I'll offer my own job as an example since I work for local government. My job is paid for by a 2% income tax. That means that 1 of every $50 that a taxpayer earns go to pay for the city government. If we oversimplify, then, for every 50 workers, one of them works for the city. We have subtracted a worker from the private workforce and added him back in as a government worker.

This is why Republicans are saying that the government does not create jobs. The government redistributes jobs. You can make the case that this is an acceptable trade-off since the government does many things that private industry will or cannot do but you cannot escape the fact that these jobs eliminate other jobs elsewhere in the economy.

Obama and the Democrats are trying to hide this fact by borrowing the money to create the jobs. They are planning on either borrowing a trillion dollars (which will have to be paid back) or printing a trillion dollars in new money (which will eventually cause inflation until the current money supply is worth a trillion fewer dollars than before). Either way, we will have to pay for the stimulus in the future and any jobs created by the spending bill will only exist as long as the government pays for them.

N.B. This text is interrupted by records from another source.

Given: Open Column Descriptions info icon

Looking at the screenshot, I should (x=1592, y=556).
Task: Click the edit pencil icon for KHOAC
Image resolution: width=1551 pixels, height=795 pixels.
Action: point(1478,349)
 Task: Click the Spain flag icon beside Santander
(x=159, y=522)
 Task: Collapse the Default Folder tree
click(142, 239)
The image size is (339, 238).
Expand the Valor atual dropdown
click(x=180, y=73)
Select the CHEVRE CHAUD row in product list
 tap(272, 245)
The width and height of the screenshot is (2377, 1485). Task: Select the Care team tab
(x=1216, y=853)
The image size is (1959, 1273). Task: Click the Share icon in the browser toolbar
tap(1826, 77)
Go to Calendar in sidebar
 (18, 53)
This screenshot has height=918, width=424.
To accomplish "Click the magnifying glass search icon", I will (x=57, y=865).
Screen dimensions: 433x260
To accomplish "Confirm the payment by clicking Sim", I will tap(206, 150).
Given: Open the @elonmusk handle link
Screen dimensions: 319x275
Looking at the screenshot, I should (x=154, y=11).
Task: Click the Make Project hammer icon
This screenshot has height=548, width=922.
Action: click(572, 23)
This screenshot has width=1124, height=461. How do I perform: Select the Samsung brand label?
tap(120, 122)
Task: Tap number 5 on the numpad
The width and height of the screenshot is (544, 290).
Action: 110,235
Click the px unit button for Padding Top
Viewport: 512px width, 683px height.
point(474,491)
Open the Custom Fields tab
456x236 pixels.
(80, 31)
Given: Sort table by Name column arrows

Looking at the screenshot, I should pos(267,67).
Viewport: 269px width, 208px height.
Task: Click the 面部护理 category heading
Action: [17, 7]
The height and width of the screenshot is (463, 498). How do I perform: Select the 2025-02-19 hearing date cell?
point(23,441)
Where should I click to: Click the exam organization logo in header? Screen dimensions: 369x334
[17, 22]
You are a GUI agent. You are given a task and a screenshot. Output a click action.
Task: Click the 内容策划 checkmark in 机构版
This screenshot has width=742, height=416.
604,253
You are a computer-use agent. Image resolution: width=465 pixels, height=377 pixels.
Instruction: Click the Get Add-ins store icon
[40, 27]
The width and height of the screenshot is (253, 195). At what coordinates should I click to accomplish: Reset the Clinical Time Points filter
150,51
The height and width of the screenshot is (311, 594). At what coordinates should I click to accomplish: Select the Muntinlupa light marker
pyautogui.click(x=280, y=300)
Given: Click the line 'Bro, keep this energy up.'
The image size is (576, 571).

This article in the Washington Times quotes a CBO report that indicates that the stimulus will be harmful over the long run.

CBO, the official scorekeepers for legislation, said the House and Senate bills will help in the short term but result in so much government debt that within a few years they would crowd out private investment, actually leading to a lower Gross Domestic Product over the next 10 years than if the government had done nothing.
A lower GDP means fewer jobs. That's why Republicans say that the government cannot create jobs.